▸ Stored items
-- Opening Marker --
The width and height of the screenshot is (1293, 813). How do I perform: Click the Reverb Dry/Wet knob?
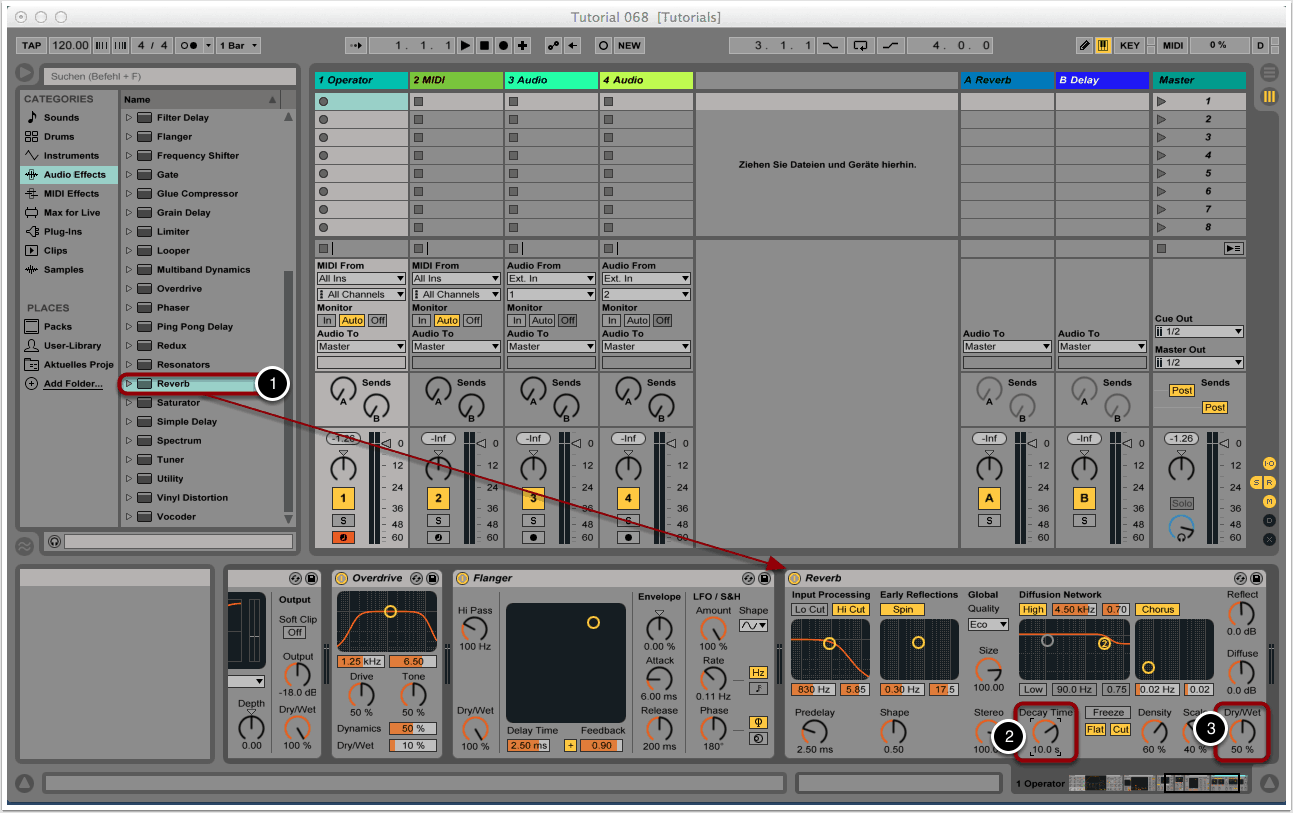[x=1242, y=731]
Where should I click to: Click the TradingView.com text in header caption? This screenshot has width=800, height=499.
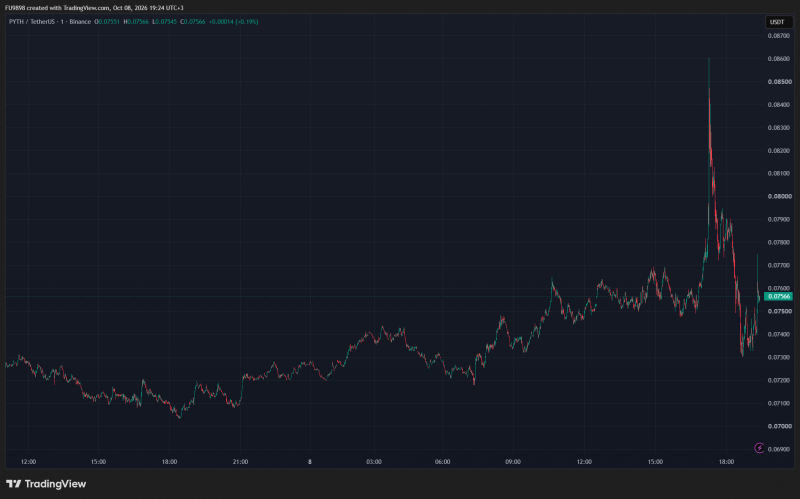[x=86, y=8]
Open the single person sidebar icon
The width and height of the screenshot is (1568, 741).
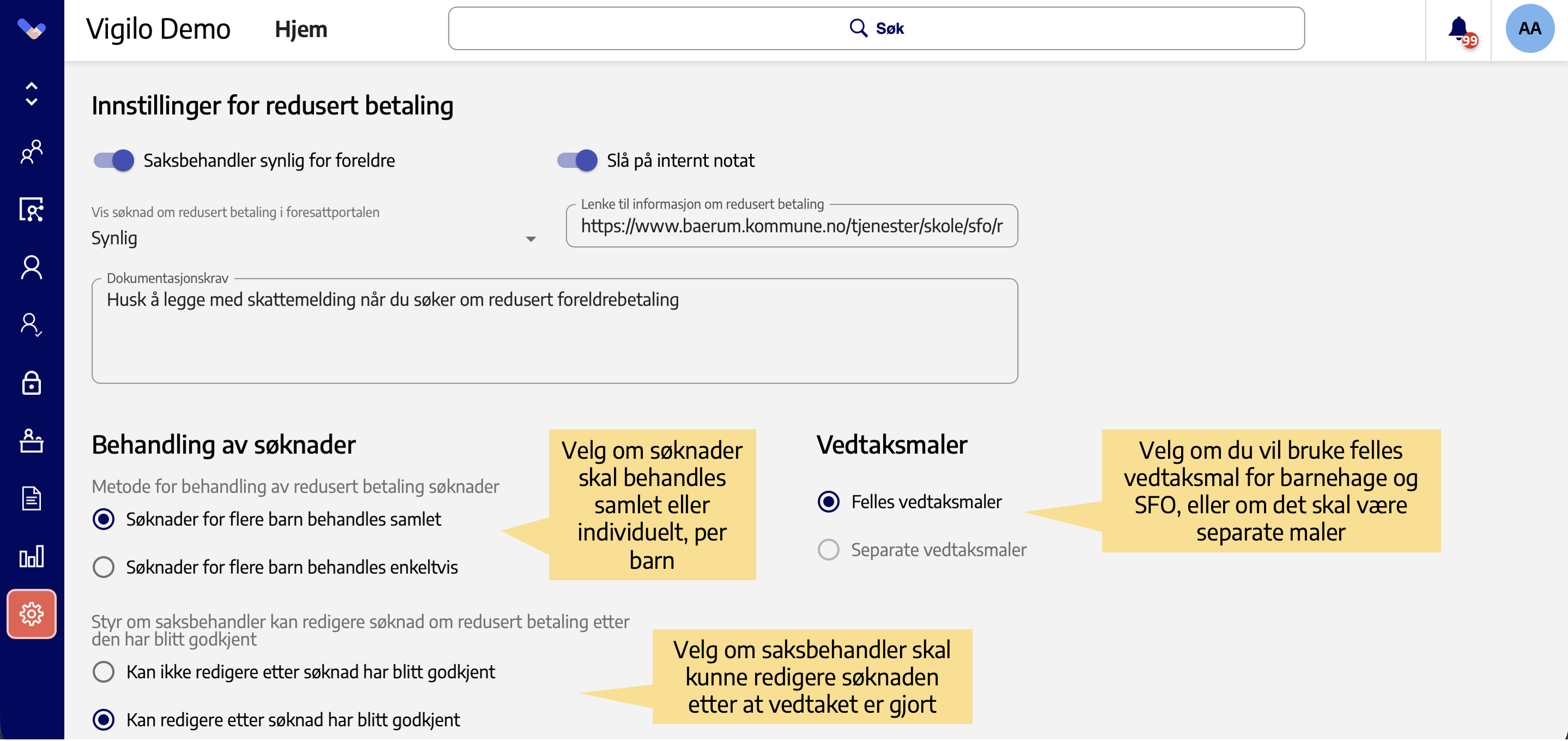click(32, 268)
-- Closing Marker --
▸ Description of the task
The expected output is the full data above, reproduced exactly with no images.

▸ Your solution
The width and height of the screenshot is (1293, 813). How do I perform: Click the Reverb Dry/Wet knob?
[x=1242, y=731]
Where should I click to: Click the TradingView.com text in header caption? This screenshot has width=800, height=499.
[x=86, y=8]
Open the single person sidebar icon
The width and height of the screenshot is (1568, 741).
click(32, 268)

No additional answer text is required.